First, make sure you have Graphviz and dot
installed:
$ brew install graphviz # OS X
$ sudo dnf install graphviz # Fedora
$ # Etc...
Then, use the --emit-ir-graphviz
flag to generate a dot
file from our IR:
$ cargo run -- example.hpp --emit-ir-graphviz output.dot
Finally, convert the dot
file to an image:
$ dot -Tpng output.dot -o output.png
The final result will look something like this:
To help debug what bindgen
is doing, you can define the environment variable
RUST_LOG=bindgen
to get a bunch of debugging log spew.
$ RUST_LOG=bindgen ./target/debug/bindgen [flags...] ~/path/to/some/header.h
This logging can also be used when debugging failing tests:
$ RUST_LOG=bindgen cargo test
If you find a test case that triggers an unexpected panic in bindgen
, causes
bindgen
to emit bindings that won't compile, define structs with the wrong
size/alignment, or results in any other kind of incorrectness, then using
creduce
can help reduce the test case to a minimal one that still exhibits
that same bad behavior.
Reduced test cases are SUPER helpful when filing bug reports!
Often, you can install creduce
from your OS's package manager:
$ sudo apt install creduce
$ brew install creduce
$ # Etc...
Otherwise, follow these instructions for building and/or installing creduce
.
Running creduce
requires two things:
-
Your isolated test case, and
-
A script to act as a predicate script describing whether the behavior you're trying to isolate occurred.
With those two things in hand, running creduce
looks like this:
$ creduce ./predicate.sh ./isolated-test-case.h
If you're using bindgen
as a command line tool, pass
--dump-preprocessed-input
flag.
If you're using bindgen
as a Rust library, invoke the
bindgen::Builder::dump_preprocessed_input
method where you call
bindgen::Builder::generate
.
Afterwards, there should be a __bindgen.i
or __bindgen.ii
file containing
the combined and preprocessed input headers, which is usable as an isolated,
standalone test case.
Writing a predicate.sh
script for a bindgen
test case is straightforward.
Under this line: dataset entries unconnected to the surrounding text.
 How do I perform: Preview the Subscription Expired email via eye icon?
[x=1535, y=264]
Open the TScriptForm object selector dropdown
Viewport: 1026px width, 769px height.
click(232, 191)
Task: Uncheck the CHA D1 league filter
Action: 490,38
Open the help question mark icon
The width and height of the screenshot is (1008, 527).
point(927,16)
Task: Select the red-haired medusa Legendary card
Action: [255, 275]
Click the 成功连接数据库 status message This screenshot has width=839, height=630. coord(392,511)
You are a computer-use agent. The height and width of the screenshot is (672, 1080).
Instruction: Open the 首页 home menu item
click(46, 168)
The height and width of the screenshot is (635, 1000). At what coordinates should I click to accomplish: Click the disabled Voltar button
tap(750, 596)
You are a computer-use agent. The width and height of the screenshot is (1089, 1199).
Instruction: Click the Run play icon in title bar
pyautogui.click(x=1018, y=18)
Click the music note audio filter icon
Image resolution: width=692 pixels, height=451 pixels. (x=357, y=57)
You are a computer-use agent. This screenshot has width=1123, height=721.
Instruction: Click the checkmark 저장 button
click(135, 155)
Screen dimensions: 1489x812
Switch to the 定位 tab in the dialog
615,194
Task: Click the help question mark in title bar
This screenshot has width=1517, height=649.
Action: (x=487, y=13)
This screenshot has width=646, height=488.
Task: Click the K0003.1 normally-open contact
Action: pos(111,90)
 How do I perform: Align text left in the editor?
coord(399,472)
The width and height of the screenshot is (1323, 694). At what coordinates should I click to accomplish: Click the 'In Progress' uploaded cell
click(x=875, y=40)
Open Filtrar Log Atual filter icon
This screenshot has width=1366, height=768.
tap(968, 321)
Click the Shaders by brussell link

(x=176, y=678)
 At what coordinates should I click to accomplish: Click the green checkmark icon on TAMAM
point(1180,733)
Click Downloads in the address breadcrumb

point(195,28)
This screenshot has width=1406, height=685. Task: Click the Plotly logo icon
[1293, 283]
We
already have a general purpose predicate script that you can use, you just have
to wrap and configure it.
#!/usr/bin/env bash
# Exit the script with a nonzero exit code if:
# * any individual command finishes with a nonzero exit code, or
# * we access any undefined variable.
set -eu
# Invoke the general purpose predicate script that comes in the
# `bindgen` repository.
#
# You'll need to replace `--whatever-flags` with things that are specific to the
# incorrectness you're trying to pin down. See below for details.
path/to/rust-bindgen/csmith-fuzzing/predicate.py \
--whatever-flags \
./isolated-test-case.h
When hunting down a particular panic emanating from inside bindgen
, you can
invoke predicate.py
like this:
path/to/rust-bindgen/csmith-fuzzing/predicate.py \
--expect-bindgen-fail \
--bindgen-grep "thread main panicked at '<insert panic message here>'" \
./isolated-test-case.h
Alternatively, when hunting down a bad #[derive(Eq)]
that is causing rustc
to fail to compile bindgen
's emitted bindings, you can invoke predicate.py
like this:
path/to/rust-bindgen/csmith-fuzzing/predicate.py \
--bindings-grep NameOfTheStructThatIsErroneouslyDerivingEq \
--expect-compile-fail \
--rustc-grep 'error[E0277]: the trait bound `f64: std::cmp::Eq` is not satisfied' \
./isolated-test-case.h
Or, when minimizing a failing layout test in the compiled bindings, you can
invoke predicate.py
like this:
path/to/rust-bindgen/csmith-fuzzing/predicate.py \
--bindings-grep MyStruct \
--expect-layout-tests-fail \
--layout-tests-grep "thread 'bindgen_test_layout_MyStruct' panicked" \
./isolated-test-case.h
For details on all the flags that you can pass to predicate.py
, run:
$ path/to/rust-bindgen/csmith-fuzzing/predicate.py --help
And you can always write your own, arbitrary predicate script if you prefer.
(Although, maybe we should add extra functionality to predicate.py
-- file an
issue if you think so!)
creduce
is really helpful and can cut hundreds of thousands of lines of test
case down to 5 lines.
Happy bug hunting and test case reducing!